本実施例の電池においては、低負荷運転時に、ガス拡散層の内部をガスが伏流することによって、ガス供給がなされていない領域にもガスが微量ではあるが供給され、発電が若干行われることが確認された。そこで、3000時間経過後から、独立したガス流路の片方のみに所定の流量でガスを供給し続け、さらに1000時間の発電試験を行った。その間、電池性能は変わらず維持していた。その後、負荷を定格条件(0.3A/cm2)に戻し、分割されたガス流路の両方にガスを供給した。
このとき、実施例1では電池性能は一旦低下し、徐々に回復して、初期の定格発電性能を発揮するまでに約1日間を要した。つまり、長期間一方のガス流路にガスを供給しない状態を続けたため、ガスを流していないガス流路が結露水によって閉塞してしまっており、再度ガスを供給しても、完全に元の状態に復帰するのに約1日を費やした。
しかしながら、本実施例では、独立したガス流路が近接しているため、実施例1の場合よりもガス拡散層内部の伏流ガス量が多く、従ってガス供給を行っていない領域にもガスが供給され、ガスを流していないガス流路が結露水によって充満しても、伏流したガスによって結露水が除去される結果となった。
実施例1で使用した電池を実施例1と同じ運転条件で定格の50%の低負荷運転を行った。本実施例では、ガス供給の切り替えを供給側の電磁弁の開閉のみで制御した。つまり、排出側は両方共に開状態である。この制御方法によっても、ガス供給の切り替えが良好に行えることが確認された。そして、実施例1と同様に優れた耐久性を示した。

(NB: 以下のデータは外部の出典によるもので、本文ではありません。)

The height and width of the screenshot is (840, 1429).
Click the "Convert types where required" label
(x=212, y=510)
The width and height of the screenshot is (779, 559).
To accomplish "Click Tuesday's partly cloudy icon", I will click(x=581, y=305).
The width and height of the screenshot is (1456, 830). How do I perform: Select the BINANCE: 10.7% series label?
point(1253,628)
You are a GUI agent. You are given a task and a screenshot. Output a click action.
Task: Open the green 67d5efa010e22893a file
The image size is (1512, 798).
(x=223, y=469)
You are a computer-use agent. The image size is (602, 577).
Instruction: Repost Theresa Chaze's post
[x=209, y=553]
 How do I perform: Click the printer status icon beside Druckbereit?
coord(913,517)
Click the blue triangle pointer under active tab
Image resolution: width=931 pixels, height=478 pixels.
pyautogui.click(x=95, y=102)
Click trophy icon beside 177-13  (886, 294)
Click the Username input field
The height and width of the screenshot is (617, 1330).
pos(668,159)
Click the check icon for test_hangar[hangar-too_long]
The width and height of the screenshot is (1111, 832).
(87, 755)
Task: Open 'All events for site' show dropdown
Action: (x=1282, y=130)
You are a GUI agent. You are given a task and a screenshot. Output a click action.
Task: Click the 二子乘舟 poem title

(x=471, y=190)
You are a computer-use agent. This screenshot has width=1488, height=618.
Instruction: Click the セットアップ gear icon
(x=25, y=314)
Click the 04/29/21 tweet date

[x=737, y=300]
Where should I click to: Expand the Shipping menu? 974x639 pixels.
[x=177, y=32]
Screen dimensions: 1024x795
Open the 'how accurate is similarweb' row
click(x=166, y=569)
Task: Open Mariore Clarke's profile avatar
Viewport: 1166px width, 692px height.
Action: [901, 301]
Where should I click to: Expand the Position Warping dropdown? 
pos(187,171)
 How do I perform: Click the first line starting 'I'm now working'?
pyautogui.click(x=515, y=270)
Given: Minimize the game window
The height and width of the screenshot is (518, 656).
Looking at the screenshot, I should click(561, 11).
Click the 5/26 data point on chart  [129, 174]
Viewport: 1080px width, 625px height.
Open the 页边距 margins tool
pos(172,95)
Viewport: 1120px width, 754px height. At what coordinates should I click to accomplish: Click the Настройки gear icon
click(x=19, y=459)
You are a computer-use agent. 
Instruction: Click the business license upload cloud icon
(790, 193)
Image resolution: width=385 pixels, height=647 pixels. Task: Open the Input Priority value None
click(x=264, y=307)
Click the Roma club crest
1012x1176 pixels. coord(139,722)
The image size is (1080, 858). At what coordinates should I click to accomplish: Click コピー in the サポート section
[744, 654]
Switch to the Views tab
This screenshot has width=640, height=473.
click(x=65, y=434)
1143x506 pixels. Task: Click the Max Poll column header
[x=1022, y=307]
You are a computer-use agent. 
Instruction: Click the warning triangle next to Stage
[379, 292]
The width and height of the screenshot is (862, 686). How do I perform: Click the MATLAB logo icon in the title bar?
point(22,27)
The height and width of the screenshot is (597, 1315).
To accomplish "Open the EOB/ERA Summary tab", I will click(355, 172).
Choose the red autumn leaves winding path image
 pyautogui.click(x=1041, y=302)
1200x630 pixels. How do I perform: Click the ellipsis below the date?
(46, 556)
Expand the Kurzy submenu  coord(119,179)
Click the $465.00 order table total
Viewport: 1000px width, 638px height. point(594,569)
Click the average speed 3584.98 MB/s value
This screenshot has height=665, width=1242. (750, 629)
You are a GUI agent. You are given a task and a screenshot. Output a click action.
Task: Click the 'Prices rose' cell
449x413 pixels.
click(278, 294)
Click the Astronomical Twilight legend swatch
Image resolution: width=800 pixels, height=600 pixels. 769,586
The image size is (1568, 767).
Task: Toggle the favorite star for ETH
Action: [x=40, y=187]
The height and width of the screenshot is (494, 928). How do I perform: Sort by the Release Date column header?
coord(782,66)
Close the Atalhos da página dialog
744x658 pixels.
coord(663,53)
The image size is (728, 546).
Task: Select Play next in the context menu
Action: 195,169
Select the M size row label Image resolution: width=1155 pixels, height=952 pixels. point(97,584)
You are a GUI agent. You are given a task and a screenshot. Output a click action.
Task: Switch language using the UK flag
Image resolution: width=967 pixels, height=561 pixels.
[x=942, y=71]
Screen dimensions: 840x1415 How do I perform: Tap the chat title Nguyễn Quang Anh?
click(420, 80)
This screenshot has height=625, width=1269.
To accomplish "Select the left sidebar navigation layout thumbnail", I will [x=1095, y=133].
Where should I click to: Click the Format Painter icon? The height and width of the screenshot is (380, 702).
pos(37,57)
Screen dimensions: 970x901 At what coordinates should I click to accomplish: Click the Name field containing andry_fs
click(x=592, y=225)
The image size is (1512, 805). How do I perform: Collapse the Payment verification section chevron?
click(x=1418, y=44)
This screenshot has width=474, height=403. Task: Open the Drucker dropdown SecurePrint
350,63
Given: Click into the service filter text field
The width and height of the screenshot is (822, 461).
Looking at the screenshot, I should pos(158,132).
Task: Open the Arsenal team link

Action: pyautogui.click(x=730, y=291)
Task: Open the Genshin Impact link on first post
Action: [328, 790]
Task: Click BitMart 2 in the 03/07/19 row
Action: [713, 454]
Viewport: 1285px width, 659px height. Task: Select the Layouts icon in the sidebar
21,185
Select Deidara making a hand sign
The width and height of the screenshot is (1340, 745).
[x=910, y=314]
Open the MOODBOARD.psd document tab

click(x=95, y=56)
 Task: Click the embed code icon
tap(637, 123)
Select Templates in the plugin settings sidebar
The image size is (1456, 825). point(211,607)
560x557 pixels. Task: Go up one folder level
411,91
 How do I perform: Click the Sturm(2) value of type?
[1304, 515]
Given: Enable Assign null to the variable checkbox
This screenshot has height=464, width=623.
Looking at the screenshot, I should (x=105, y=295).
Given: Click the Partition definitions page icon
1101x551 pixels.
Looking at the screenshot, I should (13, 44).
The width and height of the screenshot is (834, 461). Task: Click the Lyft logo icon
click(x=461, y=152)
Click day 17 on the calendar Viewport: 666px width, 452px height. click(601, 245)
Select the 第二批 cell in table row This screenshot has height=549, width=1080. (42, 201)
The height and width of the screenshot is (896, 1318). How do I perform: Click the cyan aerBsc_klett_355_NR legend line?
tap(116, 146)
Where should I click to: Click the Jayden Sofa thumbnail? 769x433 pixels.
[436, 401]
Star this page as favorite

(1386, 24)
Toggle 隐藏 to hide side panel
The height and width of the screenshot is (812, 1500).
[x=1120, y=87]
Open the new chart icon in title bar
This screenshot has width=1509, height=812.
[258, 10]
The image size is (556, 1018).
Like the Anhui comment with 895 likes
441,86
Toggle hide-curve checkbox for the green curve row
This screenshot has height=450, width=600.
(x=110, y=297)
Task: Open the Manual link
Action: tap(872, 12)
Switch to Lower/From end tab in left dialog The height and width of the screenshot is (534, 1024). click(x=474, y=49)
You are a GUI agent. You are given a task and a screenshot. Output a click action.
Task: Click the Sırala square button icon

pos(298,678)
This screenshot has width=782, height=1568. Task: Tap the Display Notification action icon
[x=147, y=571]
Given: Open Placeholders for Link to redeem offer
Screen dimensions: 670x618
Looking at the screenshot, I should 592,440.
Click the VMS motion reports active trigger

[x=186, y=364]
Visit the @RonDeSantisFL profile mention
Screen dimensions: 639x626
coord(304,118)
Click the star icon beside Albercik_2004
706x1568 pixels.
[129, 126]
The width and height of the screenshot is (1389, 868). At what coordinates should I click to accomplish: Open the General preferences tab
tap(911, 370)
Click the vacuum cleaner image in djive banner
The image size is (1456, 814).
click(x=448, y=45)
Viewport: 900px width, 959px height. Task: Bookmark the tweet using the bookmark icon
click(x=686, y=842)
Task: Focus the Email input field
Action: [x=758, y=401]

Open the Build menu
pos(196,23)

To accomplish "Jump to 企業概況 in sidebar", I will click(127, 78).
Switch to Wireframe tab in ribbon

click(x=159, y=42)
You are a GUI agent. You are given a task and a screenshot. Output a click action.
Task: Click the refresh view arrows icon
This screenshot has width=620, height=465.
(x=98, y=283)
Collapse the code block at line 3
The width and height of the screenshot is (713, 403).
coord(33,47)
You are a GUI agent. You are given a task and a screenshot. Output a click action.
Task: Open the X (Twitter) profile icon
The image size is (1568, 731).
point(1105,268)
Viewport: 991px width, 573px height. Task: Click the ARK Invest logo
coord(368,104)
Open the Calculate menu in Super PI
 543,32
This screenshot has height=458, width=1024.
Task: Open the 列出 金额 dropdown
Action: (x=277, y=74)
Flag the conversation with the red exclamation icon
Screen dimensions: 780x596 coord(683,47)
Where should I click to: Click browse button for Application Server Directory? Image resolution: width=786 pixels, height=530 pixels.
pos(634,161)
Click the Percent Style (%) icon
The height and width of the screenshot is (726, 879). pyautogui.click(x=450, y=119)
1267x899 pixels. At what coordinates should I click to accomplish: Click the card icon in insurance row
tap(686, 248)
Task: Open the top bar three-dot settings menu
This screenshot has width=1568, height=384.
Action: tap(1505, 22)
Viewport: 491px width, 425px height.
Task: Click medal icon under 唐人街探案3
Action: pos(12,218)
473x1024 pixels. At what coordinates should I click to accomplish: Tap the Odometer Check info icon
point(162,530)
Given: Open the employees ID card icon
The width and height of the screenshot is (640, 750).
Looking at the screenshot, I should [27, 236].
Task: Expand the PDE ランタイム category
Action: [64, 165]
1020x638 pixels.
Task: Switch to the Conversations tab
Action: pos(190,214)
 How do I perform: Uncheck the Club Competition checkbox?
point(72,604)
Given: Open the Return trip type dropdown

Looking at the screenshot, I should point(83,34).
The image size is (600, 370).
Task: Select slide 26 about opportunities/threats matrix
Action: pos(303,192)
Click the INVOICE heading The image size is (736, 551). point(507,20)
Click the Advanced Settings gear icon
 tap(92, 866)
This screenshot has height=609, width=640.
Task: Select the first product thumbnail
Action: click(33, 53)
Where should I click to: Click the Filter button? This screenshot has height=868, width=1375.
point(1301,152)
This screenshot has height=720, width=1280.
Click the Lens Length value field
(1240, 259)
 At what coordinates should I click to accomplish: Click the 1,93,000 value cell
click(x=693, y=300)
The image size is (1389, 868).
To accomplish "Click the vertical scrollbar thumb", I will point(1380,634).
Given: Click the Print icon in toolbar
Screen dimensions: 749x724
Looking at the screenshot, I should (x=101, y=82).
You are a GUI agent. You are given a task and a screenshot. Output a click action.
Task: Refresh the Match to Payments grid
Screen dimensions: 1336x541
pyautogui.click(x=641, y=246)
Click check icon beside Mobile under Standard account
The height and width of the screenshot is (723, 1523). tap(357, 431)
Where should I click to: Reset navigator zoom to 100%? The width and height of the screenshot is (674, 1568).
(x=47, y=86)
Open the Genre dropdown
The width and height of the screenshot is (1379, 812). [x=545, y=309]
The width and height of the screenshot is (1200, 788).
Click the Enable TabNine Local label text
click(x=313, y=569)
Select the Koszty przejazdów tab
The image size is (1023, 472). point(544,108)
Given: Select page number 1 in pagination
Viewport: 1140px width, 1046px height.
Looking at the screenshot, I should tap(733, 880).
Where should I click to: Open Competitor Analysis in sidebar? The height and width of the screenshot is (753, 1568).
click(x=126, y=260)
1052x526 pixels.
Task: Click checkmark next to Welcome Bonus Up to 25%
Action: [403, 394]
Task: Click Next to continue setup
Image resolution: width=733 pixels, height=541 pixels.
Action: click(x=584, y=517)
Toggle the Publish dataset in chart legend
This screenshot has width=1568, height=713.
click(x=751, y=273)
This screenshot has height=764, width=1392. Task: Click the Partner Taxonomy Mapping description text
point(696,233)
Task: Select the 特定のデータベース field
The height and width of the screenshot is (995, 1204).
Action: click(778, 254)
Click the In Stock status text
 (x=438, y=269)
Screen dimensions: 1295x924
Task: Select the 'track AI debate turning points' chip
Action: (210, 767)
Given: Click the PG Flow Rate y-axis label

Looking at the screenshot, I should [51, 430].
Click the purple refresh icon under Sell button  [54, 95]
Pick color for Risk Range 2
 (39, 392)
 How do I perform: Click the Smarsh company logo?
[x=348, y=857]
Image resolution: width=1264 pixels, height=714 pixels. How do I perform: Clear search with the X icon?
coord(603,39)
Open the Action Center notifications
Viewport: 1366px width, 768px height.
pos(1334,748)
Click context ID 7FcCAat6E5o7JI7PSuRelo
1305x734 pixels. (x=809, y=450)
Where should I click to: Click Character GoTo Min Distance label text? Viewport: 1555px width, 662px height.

また、ガス供給側は開状態にし、ガス排出側の電磁弁によってガスの切り替えを制御する方法によってもガス切り替えが良好に行えることが確認された。
11a、11b 燃料ガスの入り口側マニホールド孔
12a、12b 酸化剤ガスの入り口側マニホールド孔
13a、13b 燃料ガスの出口側マニホールド孔
14a、14b 酸化剤ガスの出口側マニホールド孔
15a、15b 燃料ガスの流路
16a、16b 酸化剤ガスの流路
17 冷却水の入り口側マニホールド孔
18 冷却水の出口側マニホールド孔
1E MEAの電極の接する領域
Claims (6)
- 水素イオン伝導性高分子電解質膜、前記高分子電解質膜を挟む一対の電極、前記電極の一方に燃料ガスを供給・排出する燃料ガス流路を有するアノード側導電性セパレータ板、および他方の電極に酸化剤ガスを供給・排出する酸化剤ガス流路を有するカソード側導電性セパレータ板からなる単位セルを積層した燃料電池であって、
前記アノード側導電性セパレータ板は、前記燃料ガス流路として、その面内に複数の独立した第1ガス流路を有し、
前記カソード側導電性セパレータ板は、前記酸化剤ガス流路として、その面内に複数の独立した第2ガス流路を有し、
前記複数の第1ガス流路および前記複数の第2ガス流路は、電極反応が起こる電極の部位がアノード側とカソード側で実質的に同部位で同面積となるように、複数の組をなしており、
前記複数の組のなかの1つまたは複数を選択し、前記選択された組に対応する前記第1ガス流路および第2ガス流路にそれぞれ燃料ガスおよび酸化剤ガスを供給するか供給しないかの切り替え制御を行うガス供給の切替制御装置を具備し、
前記切り替え制御装置は、低負荷運転時には、前記少なくとも一つの組に対応する第1ガス流路および第2ガス流路に燃料ガスおよび酸化剤ガスを供給しないように制御することを特徴とする燃料電池。 - 前記独立した第1ガス流路の流路領域の面積が相互に異なり、前記独立した第2ガス流路の流路領域の面積が相互に異なる請求項1記載の燃料電池。
- 前記第1ガス流路および第2ガス流路に合わせて電極の触媒層またはガス拡散層が複数に分割されている請求項1または2に記載の燃料電池。
- 前記アノード側導電性セパレータ板の背面と前記カソード側導電性セパレータ板の背面との間に冷却水の流路を有する組み合わせセパレータ板を具備し、前記冷却水の流路が、前記第1ガス流路および第2ガス流路の分割に応じて複数に分割されている請求項1〜3のいずれかに記載の燃料電池。
- 請求項1〜4のいずれかに記載の燃料電池の運転方法であって、前記ガス供給の切替制御装置により、分割された前記第1ガス流路および第2ガス流路のなかの特定の組に対応する第1ガス流路および第2ガス流路にそれぞれ燃料ガスおよび酸化剤ガスを供給して低負荷運転を行うことを特徴とする燃料電池の運転方法。
- 前記の低負荷運転において、燃料ガスおよび酸化剤ガスを供給する特定の組に対応する第1ガス流路および第2ガス流路を経時的に変更する工程を有する請求項5に記載の燃料電池の運転方法。